* Selected extract *
..........

PhyliCS: a Python library to explore scCNA data and quantify spatial tumor heterogeneity

• Published in: BMC bioinformatics Vol. 22; no. 1; pp. 1 - 21
• Main Authors: Montemurro, Marilisa, Grassi, Elena, Pizzino, Carmelo Gabriele, Bertotti, Andrea, Ficarra, Elisa, Urgese, Gianvito
• Format: Journal Article
• Language: English
• Published: London BioMed Central 03.07.2021; BioMed Central Ltd; Springer Nature B.V; BMC
• Subjects: Algorithms; Bioinformatics; Biomedical and Life Sciences; Cancer; Cancer evolution; Clones; Clustering; Comparative genomics; Computational Biology/Bioinformatics; Computer Appl. in Life Sciences; Copy number; Copy number variations; Data mining; Development and progression; DNA; DNA sequencing; Gene expression; Gene mutations; Genetic aspects; Heterogeneity; Intra-tumor heterogeneity; Life Sciences; Methods; Microarrays; Mutation; Nucleotide sequencing; Oncology, Experimental; Phylogenetics; Python; Python (Programming language); Regions; Single-cell sequencing; Software; Spatial data; Spatial distribution; Spatial heterogeneity; Subpopulations; Tumors; Italy; Single-cell sequencing; Algorithms; Clones; DNA; Cancer evolution; Intra-tumor heterogeneity
• ISSN: 1471-2105; 1471-2105
• DOI: 10.1186/s12859-021-04277-3

Background Tumors are composed by a number of cancer cell subpopulations (subclones), characterized by a distinguishable set of mutations. This phenomenon, known as intra-tumor heterogeneity (ITH), may be studied using Copy Number Aberrations (CNAs). Nowadays ITH can be assessed at the highest possible resolution using single-cell DNA (scDNA) sequencing technology. Additionally, single-cell CNA (scCNA) profiles from multiple samples of the same tumor can in principle be exploited to study the spatial distribution of subclones within a tumor mass. However, since the technology required to generate large scDNA sequencing datasets is relatively recent, dedicated analytical approaches are still lacking. Results We present PhyliCS, the first tool which exploits scCNA data from multiple samples from the same tumor to estimate whether the different clones of a tumor are well mixed or spatially separated. Starting from the CNA data produced with third party instruments, it computes a score, the Spatial Heterogeneity score, aimed at distinguishing spatially intermixed cell populations from spatially segregated ones. Additionally, it provides functionalities to facilitate scDNA analysis, such as feature selection and dimensionality reduction methods, visualization tools and a flexible clustering module. Conclusions PhyliCS represents a valuable instrument to explore the extent of spatial heterogeneity in multi-regional tumour sampling, exploiting the potential of scCNA data.

..........

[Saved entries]
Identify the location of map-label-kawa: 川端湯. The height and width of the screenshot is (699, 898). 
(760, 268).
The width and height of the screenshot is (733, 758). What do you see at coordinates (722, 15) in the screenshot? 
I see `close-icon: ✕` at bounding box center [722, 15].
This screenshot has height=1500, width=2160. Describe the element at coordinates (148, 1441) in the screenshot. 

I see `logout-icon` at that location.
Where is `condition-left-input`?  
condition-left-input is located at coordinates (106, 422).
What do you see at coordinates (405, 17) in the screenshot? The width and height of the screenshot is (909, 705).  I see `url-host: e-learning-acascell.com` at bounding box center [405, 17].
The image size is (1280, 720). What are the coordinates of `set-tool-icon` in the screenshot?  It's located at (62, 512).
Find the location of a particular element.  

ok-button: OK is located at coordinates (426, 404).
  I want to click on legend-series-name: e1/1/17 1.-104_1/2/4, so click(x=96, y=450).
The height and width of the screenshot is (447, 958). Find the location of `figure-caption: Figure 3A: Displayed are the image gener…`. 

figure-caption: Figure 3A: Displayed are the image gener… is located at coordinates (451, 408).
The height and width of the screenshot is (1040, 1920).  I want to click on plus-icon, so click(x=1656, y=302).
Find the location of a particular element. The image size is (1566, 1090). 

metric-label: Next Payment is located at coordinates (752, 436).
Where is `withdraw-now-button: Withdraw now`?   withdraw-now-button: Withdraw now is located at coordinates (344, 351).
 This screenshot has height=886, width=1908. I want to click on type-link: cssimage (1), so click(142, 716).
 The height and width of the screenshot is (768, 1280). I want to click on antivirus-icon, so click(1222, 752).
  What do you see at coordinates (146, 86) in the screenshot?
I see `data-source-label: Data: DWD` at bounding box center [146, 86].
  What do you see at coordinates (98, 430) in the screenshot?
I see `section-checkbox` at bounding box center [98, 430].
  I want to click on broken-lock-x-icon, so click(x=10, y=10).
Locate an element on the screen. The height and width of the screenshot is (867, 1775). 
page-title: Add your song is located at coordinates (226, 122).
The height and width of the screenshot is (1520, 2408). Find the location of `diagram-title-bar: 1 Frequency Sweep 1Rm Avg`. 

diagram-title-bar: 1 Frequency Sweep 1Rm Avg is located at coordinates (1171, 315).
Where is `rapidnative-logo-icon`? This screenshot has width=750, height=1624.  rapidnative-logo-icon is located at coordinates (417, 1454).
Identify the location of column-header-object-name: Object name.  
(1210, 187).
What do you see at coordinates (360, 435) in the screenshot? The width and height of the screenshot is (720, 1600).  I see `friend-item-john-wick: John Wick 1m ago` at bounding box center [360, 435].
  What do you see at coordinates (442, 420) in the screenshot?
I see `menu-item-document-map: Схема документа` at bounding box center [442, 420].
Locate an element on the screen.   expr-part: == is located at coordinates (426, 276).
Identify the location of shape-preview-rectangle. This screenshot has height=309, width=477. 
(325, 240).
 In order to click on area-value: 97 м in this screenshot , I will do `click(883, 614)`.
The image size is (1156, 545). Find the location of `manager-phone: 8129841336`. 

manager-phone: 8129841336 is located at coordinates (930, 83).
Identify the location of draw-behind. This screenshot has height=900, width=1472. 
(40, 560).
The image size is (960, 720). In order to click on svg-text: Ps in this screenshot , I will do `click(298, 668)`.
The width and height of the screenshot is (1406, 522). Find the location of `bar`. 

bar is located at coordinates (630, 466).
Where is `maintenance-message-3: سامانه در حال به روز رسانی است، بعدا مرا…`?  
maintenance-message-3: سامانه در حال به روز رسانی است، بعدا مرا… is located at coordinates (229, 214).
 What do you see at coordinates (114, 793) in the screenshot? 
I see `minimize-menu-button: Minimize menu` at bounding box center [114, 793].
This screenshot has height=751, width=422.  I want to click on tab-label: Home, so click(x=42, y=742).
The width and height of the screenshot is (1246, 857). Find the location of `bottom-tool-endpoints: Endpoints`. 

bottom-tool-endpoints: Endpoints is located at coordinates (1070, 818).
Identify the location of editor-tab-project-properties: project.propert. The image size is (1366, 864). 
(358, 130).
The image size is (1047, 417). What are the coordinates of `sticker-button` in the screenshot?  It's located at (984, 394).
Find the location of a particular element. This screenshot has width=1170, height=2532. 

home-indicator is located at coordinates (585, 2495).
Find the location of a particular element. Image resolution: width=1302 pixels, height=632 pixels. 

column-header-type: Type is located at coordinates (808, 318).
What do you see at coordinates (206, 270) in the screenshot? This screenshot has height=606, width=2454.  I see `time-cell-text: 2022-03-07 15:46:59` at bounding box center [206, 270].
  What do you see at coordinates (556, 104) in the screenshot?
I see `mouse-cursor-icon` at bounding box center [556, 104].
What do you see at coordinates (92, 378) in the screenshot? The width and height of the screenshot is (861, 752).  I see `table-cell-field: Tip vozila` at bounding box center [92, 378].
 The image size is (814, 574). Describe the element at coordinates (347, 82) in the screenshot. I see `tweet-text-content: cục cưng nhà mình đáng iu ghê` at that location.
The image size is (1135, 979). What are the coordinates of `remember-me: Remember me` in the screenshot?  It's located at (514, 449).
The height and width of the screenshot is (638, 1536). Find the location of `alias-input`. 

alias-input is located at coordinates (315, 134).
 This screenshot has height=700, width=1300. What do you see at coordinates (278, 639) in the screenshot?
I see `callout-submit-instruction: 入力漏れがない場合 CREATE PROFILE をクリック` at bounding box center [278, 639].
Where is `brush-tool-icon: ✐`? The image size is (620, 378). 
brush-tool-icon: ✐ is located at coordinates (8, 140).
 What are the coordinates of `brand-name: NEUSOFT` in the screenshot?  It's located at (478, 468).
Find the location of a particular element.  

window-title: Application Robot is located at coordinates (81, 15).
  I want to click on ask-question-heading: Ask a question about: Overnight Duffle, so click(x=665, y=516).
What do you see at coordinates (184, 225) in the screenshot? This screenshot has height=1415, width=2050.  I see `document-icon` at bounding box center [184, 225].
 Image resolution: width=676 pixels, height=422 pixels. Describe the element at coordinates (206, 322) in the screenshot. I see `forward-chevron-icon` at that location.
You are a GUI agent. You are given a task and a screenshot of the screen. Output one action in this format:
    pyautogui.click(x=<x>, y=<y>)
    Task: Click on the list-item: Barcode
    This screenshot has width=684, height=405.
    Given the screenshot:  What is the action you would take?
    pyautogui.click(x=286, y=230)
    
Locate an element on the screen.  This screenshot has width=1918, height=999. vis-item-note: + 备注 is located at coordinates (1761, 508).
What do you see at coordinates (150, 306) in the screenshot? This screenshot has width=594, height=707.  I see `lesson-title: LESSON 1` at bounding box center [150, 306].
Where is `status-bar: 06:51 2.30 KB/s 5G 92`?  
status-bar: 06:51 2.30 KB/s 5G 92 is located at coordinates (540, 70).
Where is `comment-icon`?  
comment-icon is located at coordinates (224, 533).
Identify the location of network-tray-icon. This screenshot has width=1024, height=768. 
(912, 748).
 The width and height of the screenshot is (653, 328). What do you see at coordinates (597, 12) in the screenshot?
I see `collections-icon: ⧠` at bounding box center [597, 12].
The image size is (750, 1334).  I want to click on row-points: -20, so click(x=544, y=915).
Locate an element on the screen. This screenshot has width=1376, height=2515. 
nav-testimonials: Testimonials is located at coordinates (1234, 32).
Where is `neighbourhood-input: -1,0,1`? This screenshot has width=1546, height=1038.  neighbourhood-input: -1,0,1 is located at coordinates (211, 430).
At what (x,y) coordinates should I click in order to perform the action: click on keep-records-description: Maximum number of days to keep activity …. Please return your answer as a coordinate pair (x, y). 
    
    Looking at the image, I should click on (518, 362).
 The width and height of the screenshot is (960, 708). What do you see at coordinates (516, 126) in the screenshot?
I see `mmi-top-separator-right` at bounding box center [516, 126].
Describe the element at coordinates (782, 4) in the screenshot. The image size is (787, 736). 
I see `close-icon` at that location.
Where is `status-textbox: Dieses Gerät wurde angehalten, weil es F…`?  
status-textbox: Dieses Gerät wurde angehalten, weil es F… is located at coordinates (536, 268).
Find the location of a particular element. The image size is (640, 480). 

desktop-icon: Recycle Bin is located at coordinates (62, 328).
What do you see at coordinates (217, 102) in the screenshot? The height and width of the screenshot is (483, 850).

..........

* Work instruction *
Answer these questions about the PhyliCS article:
1. In which journal was the article published?
2. What is the article's DOI?
3. What is the name of the score PhyliCS computes?
The data above is separate material with no connection to the PhyliCS article.

* Answer to the problem *
1. BMC bioinformatics
2. 10.1186/s12859-021-04277-3
3. The Spatial Heterogeneity score